Torch Holder, Palazzo Strozzi, Florence
In the battle of Campaldino, in 1289, Dante bore arms for his country against the Aretini, and also against the Pisans in the campaign of 1290—the year subsequent to that in which the catastrophe of Count Ugolino occurred. He subsequently assumed the magisterial functions, at the period so fatal to the happiness of his country, when the civil wars between the Bianchi and the Neri broke out. He was accused of a criminal partiality to the interest of the former faction, during the time when he was a member of the supreme council; and when Charles de Valois, the father of Philip VI, proceeded to Florence, to appease the dissensions of the two parties, Dante was sentenced, in the year 1302, to the payment of an oppressive fine and to exile. By the subsequent sentence of a revolutionary tribunal, he was condemned, during his absence, to be burned alive, with all his partisans.
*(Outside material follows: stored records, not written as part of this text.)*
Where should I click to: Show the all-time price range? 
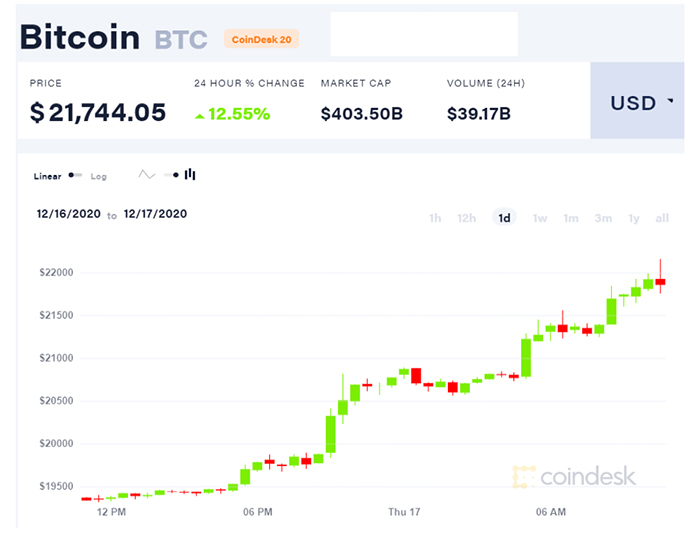[662, 218]
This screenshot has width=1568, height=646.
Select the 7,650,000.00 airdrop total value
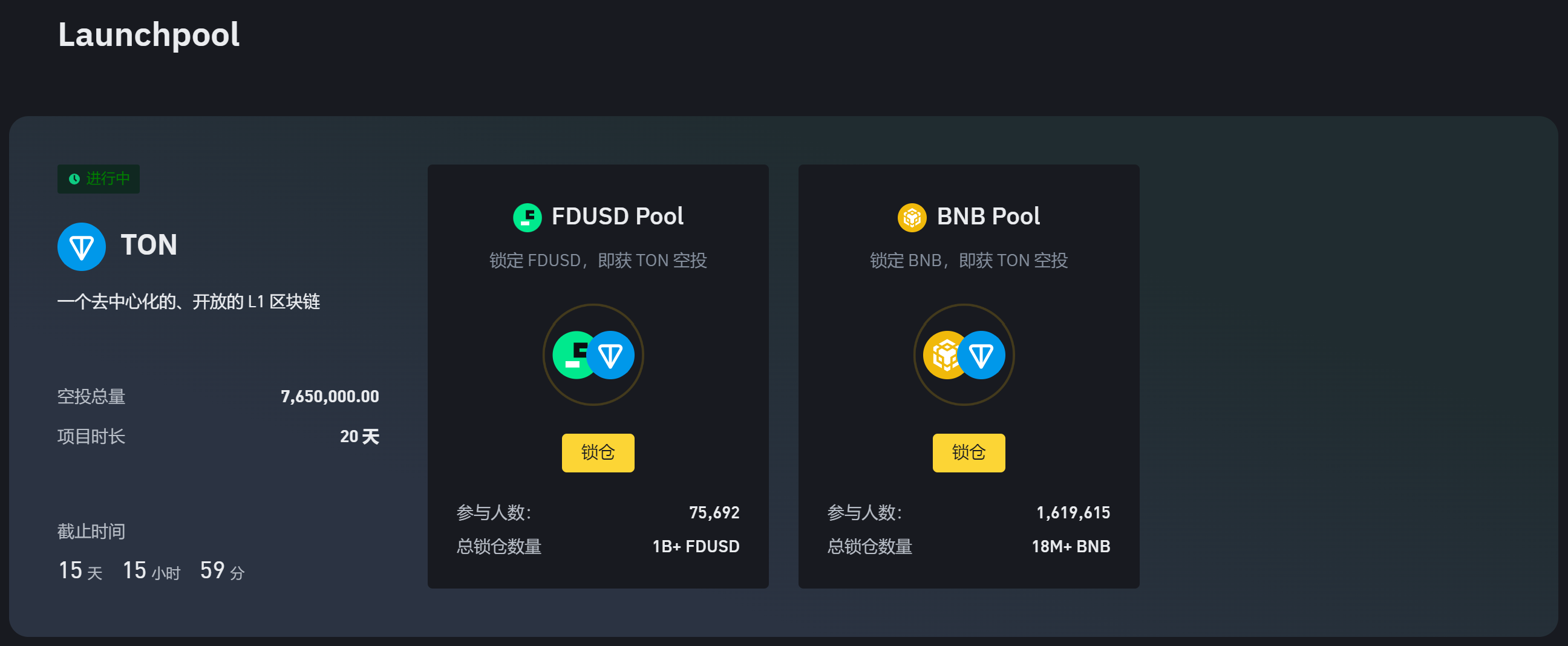pyautogui.click(x=329, y=396)
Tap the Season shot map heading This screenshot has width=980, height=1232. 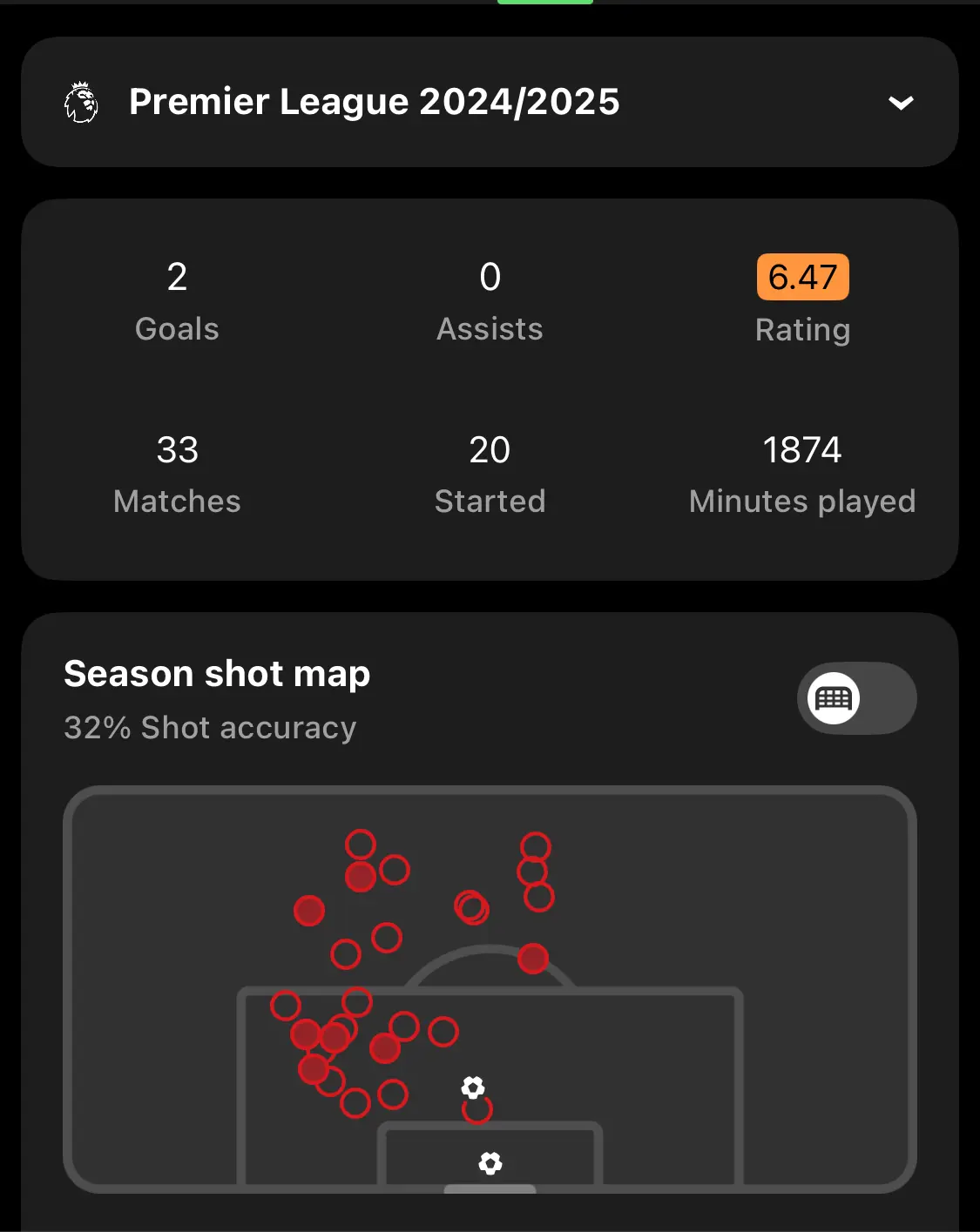click(217, 674)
From that period, Dante was compelled to seek an asylum at such of the Italian courts as were attached to the Ghibelline interest, and were not unwilling to extend their protection to their ancient enemies. To that party, which he had opposed in the outset of his career, his perpetual exile and his misfortune compelled him, ultimately, to become a convert. He resided, for a considerable time, with the marquis Malaspina, in the Lunigiana, with the count Busone da Gubbio, and with the two brothers Della Scala, lords of Verona. But, in every quarter, the haughty obstinacy of his character, which became more inflexible in proportion to the difficulties with which he was surrounded, and the bitterness of his wit, which frequently broke out in caustic sarcasms, raised up against him new enemies. His attempts to re-enter Florence with his party, by force of arms, were successively foiled; his petitions to the people were rejected; and his last hope, in the emperor Henry VII, vanished on the death of that monarch. His decease took place at Ravenna, on the 14th of September, 1321, whilst he was enjoying the hospitable protection of Guido Novello da Polenta, the lord of that city, who had always treated him rather as a friend than as a dependant, and who, a short time before, had bestowed upon him an honourable mark of his confidence by charging him with an embassy to the republic of Venice.